Your goal
Please restate the material below word for word, from the first line through the one that contains "This screenshot has width=282, height=255.", inclusive.

Source records

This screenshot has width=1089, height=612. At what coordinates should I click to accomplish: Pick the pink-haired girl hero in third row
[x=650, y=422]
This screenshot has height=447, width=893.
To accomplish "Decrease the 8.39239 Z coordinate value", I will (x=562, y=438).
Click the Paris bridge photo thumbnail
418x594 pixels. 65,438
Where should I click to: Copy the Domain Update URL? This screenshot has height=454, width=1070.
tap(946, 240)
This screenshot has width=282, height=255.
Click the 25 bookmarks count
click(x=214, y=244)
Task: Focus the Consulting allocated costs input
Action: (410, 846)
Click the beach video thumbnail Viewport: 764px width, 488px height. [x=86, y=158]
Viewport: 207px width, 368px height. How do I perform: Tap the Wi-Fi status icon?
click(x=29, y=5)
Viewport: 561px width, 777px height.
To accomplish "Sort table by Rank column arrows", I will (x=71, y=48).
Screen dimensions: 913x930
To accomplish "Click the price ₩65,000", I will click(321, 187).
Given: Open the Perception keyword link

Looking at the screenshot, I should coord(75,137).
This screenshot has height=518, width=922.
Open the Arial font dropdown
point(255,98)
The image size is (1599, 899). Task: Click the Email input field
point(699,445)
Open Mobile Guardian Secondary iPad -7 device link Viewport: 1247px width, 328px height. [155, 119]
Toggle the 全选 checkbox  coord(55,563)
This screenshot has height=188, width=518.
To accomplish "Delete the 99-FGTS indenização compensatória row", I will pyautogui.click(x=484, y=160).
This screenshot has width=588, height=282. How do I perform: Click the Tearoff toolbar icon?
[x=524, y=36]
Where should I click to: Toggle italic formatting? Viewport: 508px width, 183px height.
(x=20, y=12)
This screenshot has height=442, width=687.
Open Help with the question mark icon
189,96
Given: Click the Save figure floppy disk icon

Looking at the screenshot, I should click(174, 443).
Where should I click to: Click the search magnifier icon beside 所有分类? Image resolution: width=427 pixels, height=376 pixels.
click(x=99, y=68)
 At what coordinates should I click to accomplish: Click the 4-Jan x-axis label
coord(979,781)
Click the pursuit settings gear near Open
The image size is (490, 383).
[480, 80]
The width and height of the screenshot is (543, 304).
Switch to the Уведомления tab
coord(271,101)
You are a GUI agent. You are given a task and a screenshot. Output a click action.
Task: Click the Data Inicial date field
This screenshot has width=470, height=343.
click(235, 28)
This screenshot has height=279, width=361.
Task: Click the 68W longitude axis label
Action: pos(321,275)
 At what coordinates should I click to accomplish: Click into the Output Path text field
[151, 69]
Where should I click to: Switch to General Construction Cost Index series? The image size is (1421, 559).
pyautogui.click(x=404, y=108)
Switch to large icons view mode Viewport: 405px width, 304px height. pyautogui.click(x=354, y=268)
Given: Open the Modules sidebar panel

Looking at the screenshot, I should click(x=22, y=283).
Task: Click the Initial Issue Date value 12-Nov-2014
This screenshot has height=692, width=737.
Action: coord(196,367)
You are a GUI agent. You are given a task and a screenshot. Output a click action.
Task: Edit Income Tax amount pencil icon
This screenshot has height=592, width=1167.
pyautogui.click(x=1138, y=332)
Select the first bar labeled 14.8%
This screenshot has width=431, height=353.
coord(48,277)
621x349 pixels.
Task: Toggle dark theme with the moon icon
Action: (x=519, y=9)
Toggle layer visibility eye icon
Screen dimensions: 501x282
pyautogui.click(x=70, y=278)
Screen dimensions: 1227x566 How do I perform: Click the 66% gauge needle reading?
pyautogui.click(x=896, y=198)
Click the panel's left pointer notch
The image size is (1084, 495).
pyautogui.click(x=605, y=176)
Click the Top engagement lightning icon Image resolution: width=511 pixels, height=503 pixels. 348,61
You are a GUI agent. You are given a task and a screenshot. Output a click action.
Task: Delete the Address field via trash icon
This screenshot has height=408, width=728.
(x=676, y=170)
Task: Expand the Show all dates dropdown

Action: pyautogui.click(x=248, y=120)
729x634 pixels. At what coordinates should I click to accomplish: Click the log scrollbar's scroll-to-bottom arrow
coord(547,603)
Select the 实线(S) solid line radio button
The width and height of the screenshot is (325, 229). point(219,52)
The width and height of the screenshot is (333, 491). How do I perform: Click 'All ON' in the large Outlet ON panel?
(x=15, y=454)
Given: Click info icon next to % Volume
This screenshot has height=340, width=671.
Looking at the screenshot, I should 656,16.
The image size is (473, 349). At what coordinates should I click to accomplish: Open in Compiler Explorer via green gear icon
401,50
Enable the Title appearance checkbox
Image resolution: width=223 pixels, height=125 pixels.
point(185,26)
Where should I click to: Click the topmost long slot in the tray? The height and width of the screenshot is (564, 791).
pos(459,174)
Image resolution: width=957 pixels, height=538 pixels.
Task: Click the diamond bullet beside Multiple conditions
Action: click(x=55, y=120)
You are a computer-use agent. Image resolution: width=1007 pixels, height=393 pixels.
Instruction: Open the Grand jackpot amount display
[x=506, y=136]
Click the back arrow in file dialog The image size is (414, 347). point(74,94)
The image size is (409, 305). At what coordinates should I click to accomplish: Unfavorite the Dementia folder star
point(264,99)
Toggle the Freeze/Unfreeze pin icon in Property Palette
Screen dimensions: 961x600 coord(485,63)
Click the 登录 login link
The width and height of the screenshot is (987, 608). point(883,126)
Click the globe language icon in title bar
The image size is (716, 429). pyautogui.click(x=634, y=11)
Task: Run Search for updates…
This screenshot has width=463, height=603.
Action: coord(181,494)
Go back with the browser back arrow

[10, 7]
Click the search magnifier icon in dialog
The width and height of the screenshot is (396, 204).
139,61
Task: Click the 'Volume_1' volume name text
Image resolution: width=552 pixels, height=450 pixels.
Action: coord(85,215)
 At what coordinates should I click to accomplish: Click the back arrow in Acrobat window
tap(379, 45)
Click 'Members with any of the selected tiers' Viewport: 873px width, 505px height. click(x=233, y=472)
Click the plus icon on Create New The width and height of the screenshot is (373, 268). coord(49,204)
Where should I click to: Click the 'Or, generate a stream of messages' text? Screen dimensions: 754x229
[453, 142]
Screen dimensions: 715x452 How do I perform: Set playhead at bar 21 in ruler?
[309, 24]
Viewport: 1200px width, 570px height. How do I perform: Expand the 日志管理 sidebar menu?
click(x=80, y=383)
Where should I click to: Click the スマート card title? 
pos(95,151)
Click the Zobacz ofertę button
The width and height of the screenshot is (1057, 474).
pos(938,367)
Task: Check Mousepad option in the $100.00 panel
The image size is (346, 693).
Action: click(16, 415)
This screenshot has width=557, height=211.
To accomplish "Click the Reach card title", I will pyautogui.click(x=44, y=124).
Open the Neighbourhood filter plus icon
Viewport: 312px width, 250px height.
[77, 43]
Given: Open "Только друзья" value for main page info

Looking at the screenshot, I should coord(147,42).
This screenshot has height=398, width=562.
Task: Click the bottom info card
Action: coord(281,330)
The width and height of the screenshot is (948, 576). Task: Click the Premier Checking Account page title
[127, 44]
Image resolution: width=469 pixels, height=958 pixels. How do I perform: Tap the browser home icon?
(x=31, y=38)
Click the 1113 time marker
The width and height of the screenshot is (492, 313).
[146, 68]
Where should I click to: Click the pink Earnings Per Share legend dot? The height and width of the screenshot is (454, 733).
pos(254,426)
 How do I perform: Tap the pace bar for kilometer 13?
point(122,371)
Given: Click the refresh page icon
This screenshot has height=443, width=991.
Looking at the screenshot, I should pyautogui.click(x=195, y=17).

Answer to this problem
This screenshot has width=1089, height=612. At what coordinates should I click to accomplish: Pick the pink-haired girl hero in third row
[x=650, y=422]
This screenshot has height=447, width=893.
To accomplish "Decrease the 8.39239 Z coordinate value", I will (x=562, y=438).
Click the Paris bridge photo thumbnail
418x594 pixels. 65,438
Where should I click to: Copy the Domain Update URL? This screenshot has height=454, width=1070.
tap(946, 240)
This screenshot has width=282, height=255.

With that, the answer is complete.